→ PROBLEM STATEMENT
Below is a block of entries; repeat exactly the lines starting at the line that contains "1024x768 pixels. How" and ending at the line that contains "Given: Click the Created By field IRPA", both included.
▼▼▼
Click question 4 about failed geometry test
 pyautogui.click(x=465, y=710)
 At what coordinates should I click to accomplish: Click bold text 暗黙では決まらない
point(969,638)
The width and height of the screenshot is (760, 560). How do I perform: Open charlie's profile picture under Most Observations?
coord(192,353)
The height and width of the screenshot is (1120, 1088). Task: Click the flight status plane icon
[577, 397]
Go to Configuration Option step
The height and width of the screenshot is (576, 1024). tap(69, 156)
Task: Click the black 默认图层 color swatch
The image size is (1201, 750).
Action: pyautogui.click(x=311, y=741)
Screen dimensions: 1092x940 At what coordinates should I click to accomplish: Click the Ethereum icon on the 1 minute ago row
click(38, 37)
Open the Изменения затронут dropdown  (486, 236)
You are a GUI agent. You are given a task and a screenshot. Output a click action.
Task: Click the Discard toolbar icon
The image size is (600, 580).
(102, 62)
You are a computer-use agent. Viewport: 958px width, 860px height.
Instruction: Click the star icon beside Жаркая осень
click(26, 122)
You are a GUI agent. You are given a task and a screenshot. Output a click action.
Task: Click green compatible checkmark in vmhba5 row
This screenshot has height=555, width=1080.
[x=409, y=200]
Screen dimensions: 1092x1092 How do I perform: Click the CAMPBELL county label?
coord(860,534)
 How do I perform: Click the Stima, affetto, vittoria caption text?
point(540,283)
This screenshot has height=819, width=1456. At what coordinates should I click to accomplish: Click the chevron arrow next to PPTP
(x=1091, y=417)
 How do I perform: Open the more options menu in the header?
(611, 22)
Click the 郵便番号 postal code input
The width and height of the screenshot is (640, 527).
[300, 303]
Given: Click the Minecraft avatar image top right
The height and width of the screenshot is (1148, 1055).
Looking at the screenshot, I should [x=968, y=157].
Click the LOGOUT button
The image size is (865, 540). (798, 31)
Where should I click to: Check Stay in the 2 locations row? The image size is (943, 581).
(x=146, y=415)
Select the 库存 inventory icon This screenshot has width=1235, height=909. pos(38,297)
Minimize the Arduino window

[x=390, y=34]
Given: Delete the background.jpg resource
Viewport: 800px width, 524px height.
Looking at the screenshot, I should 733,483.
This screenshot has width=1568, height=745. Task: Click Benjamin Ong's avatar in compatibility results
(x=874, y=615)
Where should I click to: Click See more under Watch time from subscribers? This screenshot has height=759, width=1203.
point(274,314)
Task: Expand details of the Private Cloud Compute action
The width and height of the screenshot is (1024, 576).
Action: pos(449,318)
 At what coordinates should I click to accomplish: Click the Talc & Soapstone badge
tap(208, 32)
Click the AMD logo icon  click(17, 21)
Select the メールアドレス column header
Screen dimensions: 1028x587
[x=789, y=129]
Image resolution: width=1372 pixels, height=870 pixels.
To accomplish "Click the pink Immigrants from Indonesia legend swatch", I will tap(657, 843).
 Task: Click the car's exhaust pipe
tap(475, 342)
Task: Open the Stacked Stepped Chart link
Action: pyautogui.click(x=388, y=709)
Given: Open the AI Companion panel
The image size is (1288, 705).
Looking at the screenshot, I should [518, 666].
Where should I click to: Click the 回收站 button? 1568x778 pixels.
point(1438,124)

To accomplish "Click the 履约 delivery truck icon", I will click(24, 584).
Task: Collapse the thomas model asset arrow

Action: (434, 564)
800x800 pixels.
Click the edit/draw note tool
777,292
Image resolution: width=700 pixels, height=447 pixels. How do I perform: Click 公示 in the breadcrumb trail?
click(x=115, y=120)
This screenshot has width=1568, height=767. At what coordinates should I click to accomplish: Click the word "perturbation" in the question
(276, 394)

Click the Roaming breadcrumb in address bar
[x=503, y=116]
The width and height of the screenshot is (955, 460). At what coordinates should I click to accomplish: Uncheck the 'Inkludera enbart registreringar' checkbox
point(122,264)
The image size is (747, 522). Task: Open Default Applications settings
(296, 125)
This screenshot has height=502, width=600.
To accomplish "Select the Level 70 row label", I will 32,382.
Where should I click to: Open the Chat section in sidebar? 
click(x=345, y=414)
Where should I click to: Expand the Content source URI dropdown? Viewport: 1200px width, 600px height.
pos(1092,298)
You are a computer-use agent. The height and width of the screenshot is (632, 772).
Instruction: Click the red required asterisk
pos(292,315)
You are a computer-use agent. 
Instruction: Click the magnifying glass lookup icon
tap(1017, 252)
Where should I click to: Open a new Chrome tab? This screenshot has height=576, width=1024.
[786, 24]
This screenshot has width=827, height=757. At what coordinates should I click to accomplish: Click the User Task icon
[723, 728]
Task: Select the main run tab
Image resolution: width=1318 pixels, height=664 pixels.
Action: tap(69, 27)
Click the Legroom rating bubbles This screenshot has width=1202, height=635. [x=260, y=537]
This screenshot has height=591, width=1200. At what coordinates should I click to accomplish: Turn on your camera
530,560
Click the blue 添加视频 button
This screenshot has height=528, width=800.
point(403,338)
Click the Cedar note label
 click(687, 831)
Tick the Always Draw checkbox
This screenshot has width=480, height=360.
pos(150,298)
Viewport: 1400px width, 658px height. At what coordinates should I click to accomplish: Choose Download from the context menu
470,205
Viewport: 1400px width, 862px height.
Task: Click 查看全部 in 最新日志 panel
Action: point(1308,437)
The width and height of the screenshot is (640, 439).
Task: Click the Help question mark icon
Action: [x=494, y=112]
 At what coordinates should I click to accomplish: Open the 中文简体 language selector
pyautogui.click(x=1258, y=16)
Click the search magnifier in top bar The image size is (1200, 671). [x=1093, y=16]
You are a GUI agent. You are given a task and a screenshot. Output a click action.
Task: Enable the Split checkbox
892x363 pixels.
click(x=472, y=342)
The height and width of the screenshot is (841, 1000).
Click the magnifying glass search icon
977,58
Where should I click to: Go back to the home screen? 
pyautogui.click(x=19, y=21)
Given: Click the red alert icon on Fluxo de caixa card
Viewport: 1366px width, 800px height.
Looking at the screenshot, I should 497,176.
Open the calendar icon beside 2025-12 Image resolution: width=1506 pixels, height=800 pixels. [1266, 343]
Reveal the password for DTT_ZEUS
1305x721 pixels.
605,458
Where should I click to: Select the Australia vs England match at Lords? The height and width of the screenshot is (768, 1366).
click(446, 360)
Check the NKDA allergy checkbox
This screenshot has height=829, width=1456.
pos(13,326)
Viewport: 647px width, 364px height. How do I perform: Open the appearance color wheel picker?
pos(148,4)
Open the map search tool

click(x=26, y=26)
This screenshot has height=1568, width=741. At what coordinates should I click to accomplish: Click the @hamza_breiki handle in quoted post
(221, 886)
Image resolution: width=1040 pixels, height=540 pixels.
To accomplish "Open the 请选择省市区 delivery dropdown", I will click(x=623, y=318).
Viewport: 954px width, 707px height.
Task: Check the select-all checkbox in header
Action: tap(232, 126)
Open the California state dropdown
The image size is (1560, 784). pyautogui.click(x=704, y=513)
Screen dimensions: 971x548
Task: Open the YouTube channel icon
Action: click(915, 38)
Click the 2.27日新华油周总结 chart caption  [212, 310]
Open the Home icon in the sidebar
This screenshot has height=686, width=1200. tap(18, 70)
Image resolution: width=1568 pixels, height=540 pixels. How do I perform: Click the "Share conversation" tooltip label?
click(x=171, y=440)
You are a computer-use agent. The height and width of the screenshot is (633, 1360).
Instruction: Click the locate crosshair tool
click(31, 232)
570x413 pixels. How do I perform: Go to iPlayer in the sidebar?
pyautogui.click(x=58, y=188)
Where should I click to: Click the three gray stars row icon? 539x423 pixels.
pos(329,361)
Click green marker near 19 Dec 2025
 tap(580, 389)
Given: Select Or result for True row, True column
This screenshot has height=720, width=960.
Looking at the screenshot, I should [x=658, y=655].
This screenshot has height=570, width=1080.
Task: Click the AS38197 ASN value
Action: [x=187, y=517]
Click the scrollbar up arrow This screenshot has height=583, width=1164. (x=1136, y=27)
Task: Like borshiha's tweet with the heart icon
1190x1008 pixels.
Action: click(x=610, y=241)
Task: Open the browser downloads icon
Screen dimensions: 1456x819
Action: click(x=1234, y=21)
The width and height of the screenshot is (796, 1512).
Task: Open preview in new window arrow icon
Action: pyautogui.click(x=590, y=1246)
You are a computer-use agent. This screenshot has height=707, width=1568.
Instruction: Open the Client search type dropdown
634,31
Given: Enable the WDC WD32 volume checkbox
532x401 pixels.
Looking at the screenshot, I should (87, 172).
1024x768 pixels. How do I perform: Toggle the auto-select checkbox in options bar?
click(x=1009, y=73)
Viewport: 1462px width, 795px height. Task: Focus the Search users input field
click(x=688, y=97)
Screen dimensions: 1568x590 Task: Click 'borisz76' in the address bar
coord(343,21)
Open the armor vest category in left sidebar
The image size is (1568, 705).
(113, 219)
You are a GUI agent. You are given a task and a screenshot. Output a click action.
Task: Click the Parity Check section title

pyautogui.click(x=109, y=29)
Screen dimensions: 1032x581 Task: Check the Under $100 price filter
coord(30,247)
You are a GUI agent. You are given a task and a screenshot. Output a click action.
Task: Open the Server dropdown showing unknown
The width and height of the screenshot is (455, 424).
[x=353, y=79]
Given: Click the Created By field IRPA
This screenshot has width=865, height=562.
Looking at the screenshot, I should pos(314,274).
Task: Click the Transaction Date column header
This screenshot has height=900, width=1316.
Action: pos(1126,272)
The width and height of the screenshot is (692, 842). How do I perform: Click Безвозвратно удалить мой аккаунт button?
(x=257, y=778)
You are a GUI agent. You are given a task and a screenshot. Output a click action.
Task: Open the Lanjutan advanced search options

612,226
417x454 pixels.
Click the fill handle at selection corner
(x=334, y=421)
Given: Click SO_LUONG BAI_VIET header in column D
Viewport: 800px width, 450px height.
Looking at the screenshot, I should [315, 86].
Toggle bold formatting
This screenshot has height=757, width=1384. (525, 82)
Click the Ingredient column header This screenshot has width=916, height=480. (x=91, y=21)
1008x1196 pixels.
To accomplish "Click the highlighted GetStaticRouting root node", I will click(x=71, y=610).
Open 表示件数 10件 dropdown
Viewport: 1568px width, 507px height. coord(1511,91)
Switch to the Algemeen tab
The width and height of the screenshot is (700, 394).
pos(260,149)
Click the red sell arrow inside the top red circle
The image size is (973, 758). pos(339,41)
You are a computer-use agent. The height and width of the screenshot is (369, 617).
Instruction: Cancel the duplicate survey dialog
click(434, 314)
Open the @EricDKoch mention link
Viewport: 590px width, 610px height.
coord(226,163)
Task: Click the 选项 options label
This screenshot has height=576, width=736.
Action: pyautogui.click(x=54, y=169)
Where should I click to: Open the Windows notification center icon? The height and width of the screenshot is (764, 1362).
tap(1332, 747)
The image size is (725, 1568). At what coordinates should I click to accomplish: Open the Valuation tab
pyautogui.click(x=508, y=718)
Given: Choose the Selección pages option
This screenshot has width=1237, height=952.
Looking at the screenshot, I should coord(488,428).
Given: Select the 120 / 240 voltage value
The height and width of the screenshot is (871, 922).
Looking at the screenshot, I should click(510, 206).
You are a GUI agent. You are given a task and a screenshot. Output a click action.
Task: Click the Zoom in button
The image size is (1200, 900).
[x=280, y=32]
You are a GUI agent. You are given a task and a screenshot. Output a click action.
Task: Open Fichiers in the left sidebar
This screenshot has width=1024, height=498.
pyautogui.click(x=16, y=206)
▲▲▲
→ RESPONSE AREA
1024x768 pixels. How do I perform: Toggle the auto-select checkbox in options bar?
click(x=1009, y=73)
Viewport: 1462px width, 795px height. Task: Focus the Search users input field
click(x=688, y=97)
Screen dimensions: 1568x590 Task: Click 'borisz76' in the address bar
coord(343,21)
Open the armor vest category in left sidebar
The image size is (1568, 705).
(113, 219)
You are a GUI agent. You are given a task and a screenshot. Output a click action.
Task: Click the Parity Check section title

pyautogui.click(x=109, y=29)
Screen dimensions: 1032x581 Task: Check the Under $100 price filter
coord(30,247)
You are a GUI agent. You are given a task and a screenshot. Output a click action.
Task: Open the Server dropdown showing unknown
The width and height of the screenshot is (455, 424).
[x=353, y=79]
Given: Click the Created By field IRPA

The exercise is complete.